Derrière la machine à espresso

Fin août, la saison estivale tire à sa fin. La Grave s’est calmée, ses habitants reprennent leur souffle après cet été éclair coloré, tout en intensité. L’été aux Îles. Un de plus au Café.

Neuf années déjà ont passé depuis cette première fois où je suis partie sans payer mon allongé. Comme tant de gens, j’étais restée marquée par le lieu; son histoire, son charme rustique, ses personnages uniques d’ici et d’ailleurs… Un amalgame parfait. Depuis, je n’ai jamais pu décrocher.

Mais chaque année, fin février, le dilemme devient de plus en plus pesant : retourner aux Îles travailler, ou partir découvrir d’autres paysages, de nouveaux visages… Quand l’envie de voyager nous tiraille!

La vie avance, parsemée de chapitres, et je sais que le mien au Café s’achève.

Viendra alors le temps de tirer ma révérence et de donner ma place derrière la machine à espresso, cette bulle estivale dans laquelle j’ai tant vécu…

Les effluves décadents du café fraîchement moulu, puis un latté bien corsé. Quelques bâillements. Le corps au ralenti se réveille tranquillement. Les premiers clients, les habitués, Jean-Marc au piano.

Un petit court-citron pour Serge?

Ces matins tranquilles à regarder la mer-miroir de la terrasse déserte, se racontant des palabres.

Dans la folie d’un dimanche pluvieux, le regard vitreux devant la liste interminable de cappuccinos-bols-décas-pas-trop-de-lait-cannelle-sangrias-blanches-gâteaux-fromage qui s’accumulent impitoyablement, je deviens peu à peu un animal sauvage. Approchez à vos risques et périls.

19 h, debout derrière la cloche à gâteau, l’oreille attentive aux chants de l’accordéon. L’élégante Sonia, sa présence apaisante.

Une petite fille de deux ans, un air de hobbit, danse au son de la musette, les yeux remplis d’étoiles. Doux moment. Les petites frustrations quotidiennes exprimées en coup de vent dans les cuisines : Ça fait quatre fois que le hippie de la douze change de place!!

Les clients excentriques : juillet 2014, ce spécimen chancelant, rebaptisé Mr Florida, entre chaque jour au Café en maillot de bain, dégoulinant et sablonneux, pour commander un ceviche de pétoncles, au grand désespoir des serveurs qui doivent le suivre avec une moppe…

Les clients vedettes : Julie Snyder: Est-ce que je pourrais avoir huit soupes aux lentilles pour emporter??? Euhh…

Mes collègues, ces serveurs d’exception : Bonjour, où est-ce que je peux m’asseoir?

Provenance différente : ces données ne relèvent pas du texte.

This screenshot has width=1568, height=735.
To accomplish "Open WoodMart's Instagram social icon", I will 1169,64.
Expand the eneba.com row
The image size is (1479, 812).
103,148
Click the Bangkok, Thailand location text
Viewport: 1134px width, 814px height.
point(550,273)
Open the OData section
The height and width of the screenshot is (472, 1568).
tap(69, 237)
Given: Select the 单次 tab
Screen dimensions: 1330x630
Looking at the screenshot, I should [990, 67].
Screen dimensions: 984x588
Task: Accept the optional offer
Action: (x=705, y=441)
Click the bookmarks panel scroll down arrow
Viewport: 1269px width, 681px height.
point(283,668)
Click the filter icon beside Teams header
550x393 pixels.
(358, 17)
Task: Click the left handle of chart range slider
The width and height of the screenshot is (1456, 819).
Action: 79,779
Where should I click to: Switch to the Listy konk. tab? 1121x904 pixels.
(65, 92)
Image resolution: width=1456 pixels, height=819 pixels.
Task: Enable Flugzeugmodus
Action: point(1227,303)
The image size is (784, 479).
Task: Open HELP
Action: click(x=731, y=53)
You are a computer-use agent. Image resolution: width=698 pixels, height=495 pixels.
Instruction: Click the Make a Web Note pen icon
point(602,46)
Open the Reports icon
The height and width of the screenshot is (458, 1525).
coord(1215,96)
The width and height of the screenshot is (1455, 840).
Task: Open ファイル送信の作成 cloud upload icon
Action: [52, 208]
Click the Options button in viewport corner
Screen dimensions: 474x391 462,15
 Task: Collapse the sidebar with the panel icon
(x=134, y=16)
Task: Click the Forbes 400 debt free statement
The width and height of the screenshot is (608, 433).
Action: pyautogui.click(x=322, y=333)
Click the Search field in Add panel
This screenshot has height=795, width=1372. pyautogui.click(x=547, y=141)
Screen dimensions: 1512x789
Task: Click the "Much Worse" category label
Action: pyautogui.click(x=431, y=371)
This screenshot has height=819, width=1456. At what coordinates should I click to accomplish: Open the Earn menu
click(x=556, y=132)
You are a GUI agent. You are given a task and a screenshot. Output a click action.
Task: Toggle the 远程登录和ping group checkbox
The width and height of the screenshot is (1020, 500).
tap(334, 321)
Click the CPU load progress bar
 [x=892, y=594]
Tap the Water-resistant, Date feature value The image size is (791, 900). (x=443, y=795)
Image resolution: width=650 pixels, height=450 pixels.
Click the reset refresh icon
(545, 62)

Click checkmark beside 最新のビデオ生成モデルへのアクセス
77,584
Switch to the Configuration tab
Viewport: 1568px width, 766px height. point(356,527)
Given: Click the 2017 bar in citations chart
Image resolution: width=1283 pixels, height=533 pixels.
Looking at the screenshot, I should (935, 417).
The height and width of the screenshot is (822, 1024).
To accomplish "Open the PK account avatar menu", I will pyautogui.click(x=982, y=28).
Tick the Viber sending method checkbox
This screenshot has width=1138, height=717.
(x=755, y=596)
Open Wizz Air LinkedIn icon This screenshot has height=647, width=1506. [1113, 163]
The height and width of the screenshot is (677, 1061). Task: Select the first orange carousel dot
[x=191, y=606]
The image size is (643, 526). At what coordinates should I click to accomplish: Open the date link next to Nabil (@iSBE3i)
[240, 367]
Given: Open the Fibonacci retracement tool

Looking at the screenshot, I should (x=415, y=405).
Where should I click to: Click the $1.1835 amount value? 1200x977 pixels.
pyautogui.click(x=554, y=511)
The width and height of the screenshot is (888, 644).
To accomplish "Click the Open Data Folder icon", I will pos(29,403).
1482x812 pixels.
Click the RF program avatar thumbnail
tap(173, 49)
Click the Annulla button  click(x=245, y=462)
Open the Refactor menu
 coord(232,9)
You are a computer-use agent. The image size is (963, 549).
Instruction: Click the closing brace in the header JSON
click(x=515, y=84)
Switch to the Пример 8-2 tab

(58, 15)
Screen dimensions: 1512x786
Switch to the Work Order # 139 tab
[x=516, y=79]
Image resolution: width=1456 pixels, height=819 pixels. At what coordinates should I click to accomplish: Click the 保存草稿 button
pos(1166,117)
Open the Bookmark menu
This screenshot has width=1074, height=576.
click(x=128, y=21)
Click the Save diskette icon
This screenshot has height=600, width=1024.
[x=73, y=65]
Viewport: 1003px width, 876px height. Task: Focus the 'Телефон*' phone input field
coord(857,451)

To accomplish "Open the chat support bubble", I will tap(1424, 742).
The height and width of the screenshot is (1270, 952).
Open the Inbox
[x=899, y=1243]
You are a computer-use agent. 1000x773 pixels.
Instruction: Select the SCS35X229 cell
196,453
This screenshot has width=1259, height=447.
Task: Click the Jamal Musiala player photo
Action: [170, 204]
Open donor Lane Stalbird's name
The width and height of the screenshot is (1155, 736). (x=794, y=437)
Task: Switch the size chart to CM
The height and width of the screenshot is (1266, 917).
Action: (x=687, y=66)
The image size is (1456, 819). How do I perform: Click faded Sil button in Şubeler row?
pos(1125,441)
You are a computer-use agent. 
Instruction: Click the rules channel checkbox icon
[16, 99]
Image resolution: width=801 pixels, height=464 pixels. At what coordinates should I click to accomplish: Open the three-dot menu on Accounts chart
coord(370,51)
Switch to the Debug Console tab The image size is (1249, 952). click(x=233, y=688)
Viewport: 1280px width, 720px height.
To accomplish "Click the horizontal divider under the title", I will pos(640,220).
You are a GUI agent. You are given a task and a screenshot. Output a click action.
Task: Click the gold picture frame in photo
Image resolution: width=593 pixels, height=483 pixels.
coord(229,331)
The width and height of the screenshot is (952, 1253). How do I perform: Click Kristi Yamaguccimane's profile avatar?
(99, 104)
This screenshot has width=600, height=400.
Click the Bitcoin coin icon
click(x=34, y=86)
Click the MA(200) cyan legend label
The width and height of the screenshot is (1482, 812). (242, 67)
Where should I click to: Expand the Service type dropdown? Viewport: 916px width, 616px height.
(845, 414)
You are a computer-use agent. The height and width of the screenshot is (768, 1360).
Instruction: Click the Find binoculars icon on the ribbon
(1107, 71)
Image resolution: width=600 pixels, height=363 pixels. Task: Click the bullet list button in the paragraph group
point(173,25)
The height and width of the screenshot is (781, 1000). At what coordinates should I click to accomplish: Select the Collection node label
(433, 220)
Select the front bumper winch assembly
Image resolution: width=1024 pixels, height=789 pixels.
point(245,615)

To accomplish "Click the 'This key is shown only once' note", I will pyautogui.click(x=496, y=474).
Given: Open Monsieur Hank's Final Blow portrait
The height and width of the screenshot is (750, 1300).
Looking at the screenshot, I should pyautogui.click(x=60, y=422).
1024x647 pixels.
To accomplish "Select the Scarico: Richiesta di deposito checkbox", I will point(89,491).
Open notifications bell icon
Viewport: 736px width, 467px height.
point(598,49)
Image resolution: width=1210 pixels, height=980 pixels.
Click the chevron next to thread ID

N’importe où, je vous conseille sur une chaise!

Assise sur le comptoir, 23 h, soirée de poésie érotique, le Café bondé est en arrêt, captivé. Même les cuisiniers pointent leur nez dans la porte, curieux, pour boire les paroles coquines des artistes invités. Les regards pétillent, espiègles. Des éclats de rire.

Cachée dans le placard à balais, entre deux commandes, l’oreille collée sur la porte du Vieux Treuil, écoutant en catimini une bribe du spectacle des Charbonniers de l’enfer a cappella… Les voix profondes vibrent dans tout mon être. C’est l’extase.

L’excitation confuse de voir apparaître un visage d’ami, venu de loin; lui refile subtilement des retailles de gâteau. Chuuut! Dis-le pas!!!

Sur le toit, en secret, devant l’infini étoilé, pour chercher les Perséides, bien accompagnée.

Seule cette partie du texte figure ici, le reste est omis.